The labor of soulish believers chiefly depends upon feeling. They take to work only when they feel up to it; and if these congenial feelings cease while working they will quit automatically. They can witness to people for hours on end without weariness if they experience within their hearts a burning and unspeakably joyful feeling. But if they sustain a coldness or dryness within they will scarcely speak, or not even speak at all, in the face of the greatest need—as, say, before a death-bed situation. With tingling warmth they can run a thousand miles; without it, they will not move a tiny step. They cannot ignore their feelings to the extent of speaking when stomach is empty to a Samaritan woman or talking while eyes are drowsy to a Nicodemus.
Carnal Christians crave works; yet amid many labors they are unable to maintain calm in their spirit. They cannot fulfill God’s orders quietly as can the spiritual believers. Much work disturbs them. Outer confusion causes inner unrest. Their hearts are governed by outward matters. Being "distracted with much serving" (Luke 10.40) is the characteristic of the work of any soulish believer.

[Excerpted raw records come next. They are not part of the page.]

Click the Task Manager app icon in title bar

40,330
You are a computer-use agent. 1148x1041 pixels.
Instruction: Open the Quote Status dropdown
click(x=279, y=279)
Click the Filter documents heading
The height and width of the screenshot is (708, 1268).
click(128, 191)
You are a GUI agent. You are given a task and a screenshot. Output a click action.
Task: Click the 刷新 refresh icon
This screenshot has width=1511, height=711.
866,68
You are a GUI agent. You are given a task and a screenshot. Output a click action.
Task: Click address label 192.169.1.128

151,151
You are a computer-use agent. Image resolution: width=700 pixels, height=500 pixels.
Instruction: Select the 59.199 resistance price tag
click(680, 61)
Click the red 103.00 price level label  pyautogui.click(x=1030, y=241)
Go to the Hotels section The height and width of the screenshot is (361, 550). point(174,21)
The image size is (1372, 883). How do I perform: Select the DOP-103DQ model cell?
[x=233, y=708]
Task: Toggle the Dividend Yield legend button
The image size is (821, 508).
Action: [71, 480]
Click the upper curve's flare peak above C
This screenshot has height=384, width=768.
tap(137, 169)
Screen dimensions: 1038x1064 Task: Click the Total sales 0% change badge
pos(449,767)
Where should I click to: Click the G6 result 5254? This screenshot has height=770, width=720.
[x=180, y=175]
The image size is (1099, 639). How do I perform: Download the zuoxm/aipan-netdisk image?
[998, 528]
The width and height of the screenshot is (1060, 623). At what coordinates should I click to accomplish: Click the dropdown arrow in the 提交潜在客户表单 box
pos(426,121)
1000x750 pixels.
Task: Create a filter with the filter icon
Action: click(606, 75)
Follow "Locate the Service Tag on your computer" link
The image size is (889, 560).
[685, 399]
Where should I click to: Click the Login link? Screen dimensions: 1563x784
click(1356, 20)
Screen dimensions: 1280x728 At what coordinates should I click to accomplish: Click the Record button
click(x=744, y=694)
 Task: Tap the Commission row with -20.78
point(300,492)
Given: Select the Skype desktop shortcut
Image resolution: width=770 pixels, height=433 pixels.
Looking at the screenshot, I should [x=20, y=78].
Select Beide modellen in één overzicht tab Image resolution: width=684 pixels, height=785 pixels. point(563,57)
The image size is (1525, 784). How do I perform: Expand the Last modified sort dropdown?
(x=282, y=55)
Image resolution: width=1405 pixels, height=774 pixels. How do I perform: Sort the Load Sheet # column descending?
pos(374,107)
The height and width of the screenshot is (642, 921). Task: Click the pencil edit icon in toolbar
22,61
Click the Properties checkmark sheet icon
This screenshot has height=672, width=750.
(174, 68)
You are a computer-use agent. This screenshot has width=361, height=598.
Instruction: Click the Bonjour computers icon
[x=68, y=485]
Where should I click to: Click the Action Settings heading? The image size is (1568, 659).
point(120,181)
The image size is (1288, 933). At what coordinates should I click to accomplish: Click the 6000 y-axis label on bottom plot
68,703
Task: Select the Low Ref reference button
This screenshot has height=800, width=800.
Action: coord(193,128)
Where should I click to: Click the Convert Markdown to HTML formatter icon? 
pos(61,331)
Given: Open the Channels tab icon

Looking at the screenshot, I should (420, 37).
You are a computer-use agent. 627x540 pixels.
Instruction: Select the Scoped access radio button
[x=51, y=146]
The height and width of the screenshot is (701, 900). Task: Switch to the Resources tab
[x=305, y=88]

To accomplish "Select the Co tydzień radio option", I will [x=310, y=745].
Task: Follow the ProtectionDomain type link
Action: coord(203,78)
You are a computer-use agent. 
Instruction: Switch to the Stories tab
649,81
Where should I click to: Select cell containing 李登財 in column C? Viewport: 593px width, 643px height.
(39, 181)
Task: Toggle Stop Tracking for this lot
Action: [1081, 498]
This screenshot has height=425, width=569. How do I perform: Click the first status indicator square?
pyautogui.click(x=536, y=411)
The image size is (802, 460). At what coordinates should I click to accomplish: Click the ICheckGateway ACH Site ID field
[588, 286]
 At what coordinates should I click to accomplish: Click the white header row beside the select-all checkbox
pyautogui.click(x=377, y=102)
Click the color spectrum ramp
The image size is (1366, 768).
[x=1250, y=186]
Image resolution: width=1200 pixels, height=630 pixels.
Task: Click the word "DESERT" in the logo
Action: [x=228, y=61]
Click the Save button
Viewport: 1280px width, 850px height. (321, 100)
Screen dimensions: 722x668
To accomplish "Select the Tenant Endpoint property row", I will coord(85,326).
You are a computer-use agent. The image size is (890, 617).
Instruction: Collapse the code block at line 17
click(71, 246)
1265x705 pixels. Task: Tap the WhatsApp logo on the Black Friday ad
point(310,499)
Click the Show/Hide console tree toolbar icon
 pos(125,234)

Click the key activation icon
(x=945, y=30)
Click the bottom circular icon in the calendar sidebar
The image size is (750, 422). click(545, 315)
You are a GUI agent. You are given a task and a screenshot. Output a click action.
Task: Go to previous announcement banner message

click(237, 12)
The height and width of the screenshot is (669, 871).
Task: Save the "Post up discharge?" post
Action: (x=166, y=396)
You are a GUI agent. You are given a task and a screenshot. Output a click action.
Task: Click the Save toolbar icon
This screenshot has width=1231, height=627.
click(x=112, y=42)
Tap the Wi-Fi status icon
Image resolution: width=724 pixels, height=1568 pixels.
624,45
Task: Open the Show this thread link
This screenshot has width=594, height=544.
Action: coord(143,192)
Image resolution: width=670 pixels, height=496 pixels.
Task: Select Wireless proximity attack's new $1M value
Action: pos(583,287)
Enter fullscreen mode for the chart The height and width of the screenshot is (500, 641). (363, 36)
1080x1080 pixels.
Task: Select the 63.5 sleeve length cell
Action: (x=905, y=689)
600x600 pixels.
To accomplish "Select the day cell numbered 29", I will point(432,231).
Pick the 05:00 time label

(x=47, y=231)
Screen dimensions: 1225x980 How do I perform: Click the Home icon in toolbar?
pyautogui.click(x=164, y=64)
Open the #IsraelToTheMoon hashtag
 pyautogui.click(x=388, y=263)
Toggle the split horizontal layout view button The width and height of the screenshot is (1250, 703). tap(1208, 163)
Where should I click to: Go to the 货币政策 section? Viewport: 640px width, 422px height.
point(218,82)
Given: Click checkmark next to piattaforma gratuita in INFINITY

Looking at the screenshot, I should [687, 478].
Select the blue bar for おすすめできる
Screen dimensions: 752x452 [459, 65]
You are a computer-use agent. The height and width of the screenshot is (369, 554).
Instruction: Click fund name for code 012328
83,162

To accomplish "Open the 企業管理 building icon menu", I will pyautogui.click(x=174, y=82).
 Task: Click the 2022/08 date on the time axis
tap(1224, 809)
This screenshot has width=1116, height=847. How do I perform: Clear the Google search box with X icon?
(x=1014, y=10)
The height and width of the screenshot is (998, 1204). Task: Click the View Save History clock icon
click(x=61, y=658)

Carnal Christians are readily discouraged in their exertions. They lack that quiet confidence which trusts God for His work. Regulated as they are by their internal sensations and external environments, they cannot appreciate the "law of faith." Upon feeling that they have failed, though not necessarily true, they give up. They faint when the surroundings appear dark and uninviting to them. They have not yet entered into the rest of God.
Lacking in farsightedness, believers who trust in the soul easily become discouraged. Only what is immediately ahead can they see. Momentary victory begets them joy, temporary defeat renders them sad. They have not discovered how to see on to the end of a matter through the eyes of faith. They yearn for an immediate success as comfort for their heart; failure to achieve it renders them unable to press on unwearily and to trust God in continued darkness.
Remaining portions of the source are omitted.